Algeria and Angola promoted to Group III for 2003.

|  | 1st–4th Play-off | ALG | ANG | KEN | RWA |
| 1 | Algeria (3–0) |  | 2–1 | 3–0 | 3–0 |
| 2 | Angola (2–1) | 1–2 |  | 2–1 | 3–0 |
| 3 | Kenya (1–2) | 0–3 | 1–2 |  | 3–0 |
| 4 | Rwanda (0–3) | 0–3 | 0–3 | 0–3 |  |

==Placement pool==
The bottom team from Pool A and the bottom two teams from Pool B were placed in the placement pool to determine places 5–7. Results and points from games against the opponent from the preliminary round were carried forward.

(scores in italics carried over from Groups)

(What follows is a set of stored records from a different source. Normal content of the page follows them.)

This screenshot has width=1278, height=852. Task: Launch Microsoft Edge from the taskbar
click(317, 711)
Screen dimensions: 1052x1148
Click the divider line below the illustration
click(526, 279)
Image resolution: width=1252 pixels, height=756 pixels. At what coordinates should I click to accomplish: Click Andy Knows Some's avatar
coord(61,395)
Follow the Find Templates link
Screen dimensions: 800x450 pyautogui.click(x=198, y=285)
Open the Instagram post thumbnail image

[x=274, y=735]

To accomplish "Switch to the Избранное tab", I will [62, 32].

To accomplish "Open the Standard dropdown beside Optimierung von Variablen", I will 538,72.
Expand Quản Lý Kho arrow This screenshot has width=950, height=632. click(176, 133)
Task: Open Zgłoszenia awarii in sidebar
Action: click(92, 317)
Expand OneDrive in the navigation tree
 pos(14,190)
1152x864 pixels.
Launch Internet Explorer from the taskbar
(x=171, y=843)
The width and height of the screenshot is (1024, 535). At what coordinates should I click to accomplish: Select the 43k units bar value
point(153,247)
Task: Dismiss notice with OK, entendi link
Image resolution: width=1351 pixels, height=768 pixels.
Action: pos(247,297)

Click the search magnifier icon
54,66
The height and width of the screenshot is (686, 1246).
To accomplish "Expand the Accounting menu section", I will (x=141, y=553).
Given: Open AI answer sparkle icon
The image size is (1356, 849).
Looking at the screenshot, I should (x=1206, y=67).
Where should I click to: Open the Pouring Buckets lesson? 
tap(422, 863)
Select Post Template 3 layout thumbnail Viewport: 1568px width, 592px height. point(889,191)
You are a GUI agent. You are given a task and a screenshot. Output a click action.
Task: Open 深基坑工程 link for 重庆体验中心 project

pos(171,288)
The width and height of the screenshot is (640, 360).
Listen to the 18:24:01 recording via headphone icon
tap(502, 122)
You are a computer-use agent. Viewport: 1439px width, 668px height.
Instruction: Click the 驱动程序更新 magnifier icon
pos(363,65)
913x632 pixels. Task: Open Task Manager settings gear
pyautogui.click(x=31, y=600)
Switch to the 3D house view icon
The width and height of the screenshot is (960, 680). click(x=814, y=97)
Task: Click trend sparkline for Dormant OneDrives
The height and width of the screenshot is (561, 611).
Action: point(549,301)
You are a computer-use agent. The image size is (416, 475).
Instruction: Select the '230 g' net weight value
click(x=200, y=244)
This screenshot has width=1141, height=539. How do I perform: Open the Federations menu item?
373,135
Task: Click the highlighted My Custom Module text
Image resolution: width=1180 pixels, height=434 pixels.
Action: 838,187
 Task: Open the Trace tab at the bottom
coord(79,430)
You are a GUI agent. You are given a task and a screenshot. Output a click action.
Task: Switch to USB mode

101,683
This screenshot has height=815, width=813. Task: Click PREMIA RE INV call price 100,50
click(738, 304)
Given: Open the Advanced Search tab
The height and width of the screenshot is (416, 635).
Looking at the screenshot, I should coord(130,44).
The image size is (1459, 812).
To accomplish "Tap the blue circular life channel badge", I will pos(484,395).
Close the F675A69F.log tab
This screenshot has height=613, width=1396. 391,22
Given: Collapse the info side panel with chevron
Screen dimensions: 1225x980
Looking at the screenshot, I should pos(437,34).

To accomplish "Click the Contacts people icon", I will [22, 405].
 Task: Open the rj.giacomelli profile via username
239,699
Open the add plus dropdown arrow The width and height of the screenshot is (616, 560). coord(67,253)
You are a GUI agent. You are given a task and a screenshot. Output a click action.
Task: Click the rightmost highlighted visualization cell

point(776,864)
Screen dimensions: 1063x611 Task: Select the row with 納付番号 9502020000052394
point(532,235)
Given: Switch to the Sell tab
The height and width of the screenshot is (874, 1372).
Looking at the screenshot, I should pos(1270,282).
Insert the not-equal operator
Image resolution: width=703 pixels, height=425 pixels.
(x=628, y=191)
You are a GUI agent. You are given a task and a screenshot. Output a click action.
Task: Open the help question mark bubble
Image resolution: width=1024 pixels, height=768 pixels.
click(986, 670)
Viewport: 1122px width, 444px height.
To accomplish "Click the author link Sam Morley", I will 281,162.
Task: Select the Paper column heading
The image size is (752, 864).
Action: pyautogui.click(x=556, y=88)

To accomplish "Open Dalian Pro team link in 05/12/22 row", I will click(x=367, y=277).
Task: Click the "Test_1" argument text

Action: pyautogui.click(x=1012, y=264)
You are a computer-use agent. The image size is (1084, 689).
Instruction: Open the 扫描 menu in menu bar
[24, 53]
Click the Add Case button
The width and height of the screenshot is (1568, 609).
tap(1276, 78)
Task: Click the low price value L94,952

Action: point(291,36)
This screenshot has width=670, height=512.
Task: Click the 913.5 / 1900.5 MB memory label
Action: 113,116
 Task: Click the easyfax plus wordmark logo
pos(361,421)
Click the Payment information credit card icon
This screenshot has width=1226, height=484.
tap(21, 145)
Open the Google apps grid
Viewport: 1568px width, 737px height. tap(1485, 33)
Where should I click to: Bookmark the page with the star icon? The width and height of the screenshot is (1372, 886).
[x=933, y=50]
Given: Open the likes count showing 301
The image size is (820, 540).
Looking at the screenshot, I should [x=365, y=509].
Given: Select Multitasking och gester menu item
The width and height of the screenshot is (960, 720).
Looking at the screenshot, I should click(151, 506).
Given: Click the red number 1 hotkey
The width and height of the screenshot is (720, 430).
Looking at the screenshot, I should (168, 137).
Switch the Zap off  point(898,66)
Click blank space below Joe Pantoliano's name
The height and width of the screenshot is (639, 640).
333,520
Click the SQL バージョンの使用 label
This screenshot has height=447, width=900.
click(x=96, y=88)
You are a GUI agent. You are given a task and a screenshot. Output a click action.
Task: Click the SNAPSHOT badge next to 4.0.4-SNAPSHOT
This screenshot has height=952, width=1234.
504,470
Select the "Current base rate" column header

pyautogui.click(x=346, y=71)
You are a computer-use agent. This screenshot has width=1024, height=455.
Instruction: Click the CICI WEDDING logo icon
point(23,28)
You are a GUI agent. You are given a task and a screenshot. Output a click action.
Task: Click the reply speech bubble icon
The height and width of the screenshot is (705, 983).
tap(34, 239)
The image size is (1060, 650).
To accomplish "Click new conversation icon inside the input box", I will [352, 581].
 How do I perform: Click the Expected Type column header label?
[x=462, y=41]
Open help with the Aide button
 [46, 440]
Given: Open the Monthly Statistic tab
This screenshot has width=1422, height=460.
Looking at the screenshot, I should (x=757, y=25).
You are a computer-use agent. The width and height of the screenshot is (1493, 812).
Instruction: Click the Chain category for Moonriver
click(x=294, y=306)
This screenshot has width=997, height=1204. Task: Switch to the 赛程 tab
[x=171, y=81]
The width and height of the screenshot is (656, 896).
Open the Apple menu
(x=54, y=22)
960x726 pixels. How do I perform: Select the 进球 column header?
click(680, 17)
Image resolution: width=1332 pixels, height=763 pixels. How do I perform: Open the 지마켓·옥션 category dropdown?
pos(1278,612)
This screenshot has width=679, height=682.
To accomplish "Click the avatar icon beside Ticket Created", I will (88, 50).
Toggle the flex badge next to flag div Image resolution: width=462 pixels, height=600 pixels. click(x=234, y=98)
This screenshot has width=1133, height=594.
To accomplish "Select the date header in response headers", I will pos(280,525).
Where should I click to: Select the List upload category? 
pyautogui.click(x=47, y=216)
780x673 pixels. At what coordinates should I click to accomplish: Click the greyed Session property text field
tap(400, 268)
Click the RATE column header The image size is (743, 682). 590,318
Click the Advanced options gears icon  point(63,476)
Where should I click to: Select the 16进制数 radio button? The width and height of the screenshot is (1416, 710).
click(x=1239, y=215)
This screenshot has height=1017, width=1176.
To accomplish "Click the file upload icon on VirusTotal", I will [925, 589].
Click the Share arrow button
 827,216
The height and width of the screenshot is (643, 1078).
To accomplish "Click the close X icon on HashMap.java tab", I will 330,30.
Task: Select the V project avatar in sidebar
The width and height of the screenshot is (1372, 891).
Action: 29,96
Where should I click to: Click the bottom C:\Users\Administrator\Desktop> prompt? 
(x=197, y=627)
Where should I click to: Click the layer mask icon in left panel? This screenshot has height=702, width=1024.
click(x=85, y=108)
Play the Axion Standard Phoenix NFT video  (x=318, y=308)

|  | 5th–7th Play-off | MLT | ETH | DJI |
| 1 | Malta (2–0) |  | 3–0 | 3–0 |
| 2 | Ethiopia (1–1) | 0–3 |  | 3–0 |
| 3 | Djibouti (0–2) | 0–3 | 0–3 |  |

==Final standings==

| Rank | Team |
|---|---|
| 1 | Algeria |
| 2 | Angola |
| 3 | Kenya |
| 4 | Rwanda |
| 5 | Malta |
| 6 | Ethiopia |
| 7 | Djibouti |

- and promoted to Group III in 2003.